Economie

David et Victoria Beckham dans le collimateur des écolos anglais

Slate.fr, mis à jour le 18.07.2011 à 17 h 34

Au mariage du prince William et de Kate Middleton, le 29 juin. REUTERS/Kai Pfaff

Au mariage du prince William et de Kate Middleton, le 29 juin. REUTERS/Kai Pfaffenbach

Née il y a tout juste sept jours, Harper Seven Beckham n’est pas la bienvenue partout. On peut supposer que ses parents, David (célèbre joueur de foot britannique, gravure de mode à ses heures perdues) et Victoria (ancienne chanteuse et mannequin pour journaux people), ont accueilli cet enfant, leur quatrième, avec joie. Ce n’est pas le cas de certaines associations environnementales.

Rassurez-vous, les looks des Beckham ne sont pas dans leur collimateur, mais leur conception de la famille, contraire à l'idée que ces associations se font du développement durable. Car, pour ces environnementalistes, la planète n’a pas assez de ressources pour tous nous nourrir. Et avoir quatre enfant est tout simplement irresponsable.
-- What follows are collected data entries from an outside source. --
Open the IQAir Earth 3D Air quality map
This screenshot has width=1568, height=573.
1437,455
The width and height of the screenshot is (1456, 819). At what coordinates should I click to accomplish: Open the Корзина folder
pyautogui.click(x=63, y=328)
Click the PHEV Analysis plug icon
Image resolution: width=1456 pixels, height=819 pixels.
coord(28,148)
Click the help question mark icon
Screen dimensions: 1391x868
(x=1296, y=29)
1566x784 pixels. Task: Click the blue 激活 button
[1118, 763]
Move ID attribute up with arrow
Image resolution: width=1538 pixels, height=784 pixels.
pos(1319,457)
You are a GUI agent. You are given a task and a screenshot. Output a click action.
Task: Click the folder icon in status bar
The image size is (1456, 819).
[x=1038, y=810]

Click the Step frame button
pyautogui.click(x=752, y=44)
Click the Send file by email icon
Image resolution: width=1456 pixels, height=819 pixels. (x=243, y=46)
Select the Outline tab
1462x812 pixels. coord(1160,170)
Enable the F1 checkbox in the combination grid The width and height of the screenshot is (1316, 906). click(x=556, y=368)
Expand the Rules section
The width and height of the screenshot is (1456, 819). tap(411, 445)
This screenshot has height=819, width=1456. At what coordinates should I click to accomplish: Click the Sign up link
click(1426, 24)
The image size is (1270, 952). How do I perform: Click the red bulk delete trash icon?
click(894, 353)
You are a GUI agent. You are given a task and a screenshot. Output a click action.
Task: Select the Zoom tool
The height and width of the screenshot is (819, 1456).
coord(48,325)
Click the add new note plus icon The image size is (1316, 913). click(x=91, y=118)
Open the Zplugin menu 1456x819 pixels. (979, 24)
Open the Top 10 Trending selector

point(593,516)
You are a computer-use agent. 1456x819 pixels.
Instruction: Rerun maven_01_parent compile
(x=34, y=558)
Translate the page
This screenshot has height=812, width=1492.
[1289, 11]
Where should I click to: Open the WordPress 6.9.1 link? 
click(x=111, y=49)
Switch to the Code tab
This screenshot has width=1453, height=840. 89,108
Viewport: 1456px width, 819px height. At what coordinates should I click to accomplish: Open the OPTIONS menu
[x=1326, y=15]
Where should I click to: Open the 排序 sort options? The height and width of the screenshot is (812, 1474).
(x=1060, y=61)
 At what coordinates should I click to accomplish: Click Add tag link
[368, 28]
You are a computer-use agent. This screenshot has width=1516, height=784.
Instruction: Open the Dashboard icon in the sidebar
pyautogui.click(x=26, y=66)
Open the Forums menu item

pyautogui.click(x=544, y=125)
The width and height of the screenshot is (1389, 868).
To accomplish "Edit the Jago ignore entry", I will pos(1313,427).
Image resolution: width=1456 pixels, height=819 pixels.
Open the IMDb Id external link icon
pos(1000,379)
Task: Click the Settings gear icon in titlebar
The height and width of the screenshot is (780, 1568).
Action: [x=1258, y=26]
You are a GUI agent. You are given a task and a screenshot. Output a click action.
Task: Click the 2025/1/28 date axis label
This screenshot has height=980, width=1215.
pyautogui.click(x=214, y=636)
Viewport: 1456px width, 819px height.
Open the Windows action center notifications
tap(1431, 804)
The Guardian nous apprend ainsi que la député écologiste Caroline Lucas souhaiterait briser «l’absurde tabou de la taille des familles britanniques»:

«Nous devons débattre de la démographie, savoir si nous devons nous concentrer sur la nécessité d’améliorer le contrôle des naissances, ou réduire les inégalités, et à nouveau réfléchir à nouveau à notre façon d’aborder la tension sur nos ressources naturelles.»

Egalement mal vus par certaines associations, le maire de Londres Boris Johnson (quatre enfants également), et la politique du gouvernement britannique, qui ne réussit pas à faire diminuer le taux de grossesses non désirées et qui devrait limiter ses allocations familiales aux deux premiers enfants. Un des plus virulents anti natalistes du royaume, Simon Ross, du Optimum Population Trust, estime qu’inverser cette politique serait «un signal clair en faveur de familles labellisées développement durable».

Il n’y a pas qu’en Grande-Bretagne que les idées malthusiennes se développent. Il y a deux ans, le député des Verts Yves Cochet avait déclaré, lors d'un colloque de la revue de la décroissance Entropia qu'un enfant européen avait «un coût écologique comparable à 620 trajets Paris-New York» en avion. Pour baisser la facture, assurait-il, il faudrait faire voter une directive «grève du troisième ventre» qui inverserait l'échelle des prestations familiales.

Thomas Robert Malthus avait développé sa célèbre théorie à la fin du XIXe siècle: vu que la population croît plus vite que la production de ressources, les famines, les épidémies et les guerres «rééquilibreront» inévitablement la situation. En 1972, le Club de Rome avait parrainé la publication du rapport Halte à la croissance?, une étude qui prédisait une catastrophe malthusienne vers l’an 2000 et un épuisement du pétrole en 1992.

Alors que la population mondiale devrait atteindre officiellement sept milliards d’habitants le 31 octobre 2011, certains s’opposent à cette vision de la société, même si l’alimentation reste un problème de très grande ampleur. Ainsi, écrivait Moses Naïm dans Slate, «il est aujourd’hui évident que Malthus et les siens ont sous-estimé l’impact des nouvelles technologies» :

«Ainsi, en 20 ans, la «révolution verte» a permis de doubler la production de céréales dans les pays pauvres. En règle générale, nous produisons aujourd’hui une quantité d’aliments par habitant bien supérieure. Et de plus en plus de technologies permettent d’exploiter des ressources naturelles auparavant inaccessibles.» 

Qui aurait imaginé les Beckham au cœur d’un tel enjeu de société?